RÉFLEXIONS pour 1Jn 3:11-20
La langue de la première épître catholique de l'apôtre et évangéliste Jean est si proche de celle de son Évangile que la question de l'auteur paraît tout à fait oiseuse. Il est d'autant plus intéressant de voir comment le disciple bien-aimé utilise les expressions du Maître. Dans l'Évangile, le Seigneur dit : « celui qui croit en Celui qui m'a envoyé a la vie éternelle, et il ne vient pas en jugement, mais il est passé de la mort à la vie » (Jn 5,24). Dans le passage d'aujourd'hui de l'épître, nous lisons : « nous savons que nous sommes passés de la mort à la vie ». Nous avons pleinement le droit de penser que, par cette expression grecque, dans les deux cas, l'apôtre transmet avec exactitude les paroles du Christ qui lui étaient restées en mémoire. Pourquoi donc, comme le dit l'apôtre, savons-nous que nous sommes passés de la mort à la vie ? Parce que nous aimons les frères.

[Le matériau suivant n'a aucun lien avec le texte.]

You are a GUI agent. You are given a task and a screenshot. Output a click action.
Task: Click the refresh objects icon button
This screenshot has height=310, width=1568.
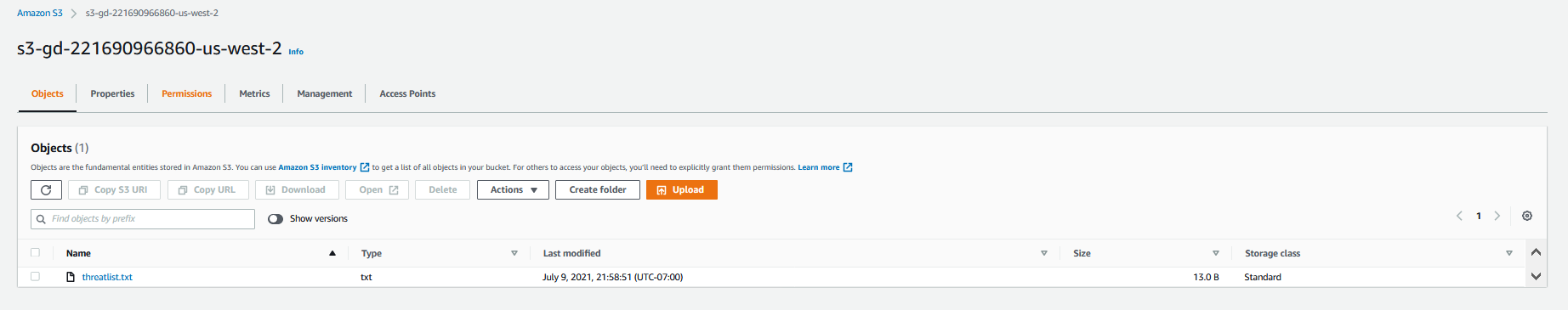click(x=46, y=190)
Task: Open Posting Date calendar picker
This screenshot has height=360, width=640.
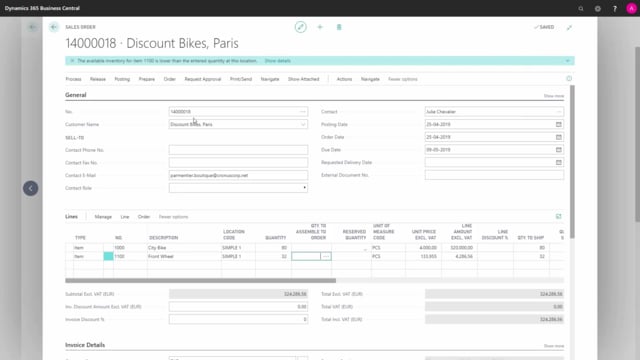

À vrai dire, ces paroles ont quelque chose de choquant. Les péripéties de l'histoire nous portent à penser que la certitude de ce passage de la mort à la vie accompli tient à d'autres choses. Comme tout est simple chez l'apôtre : nous savons que nous sommes passés de la mort à la vie parce que nous aimons les frères. C'en est presque vexant, parce que c'est précisément cela que, d'ordinaire, nous ne savons pas faire... Mais en même temps, lire ces paroles donne une grande joie, parce que le christianisme se révèle être une foi beaucoup plus vivante qu'on ne pourrait le penser en nous regardant nous-mêmes.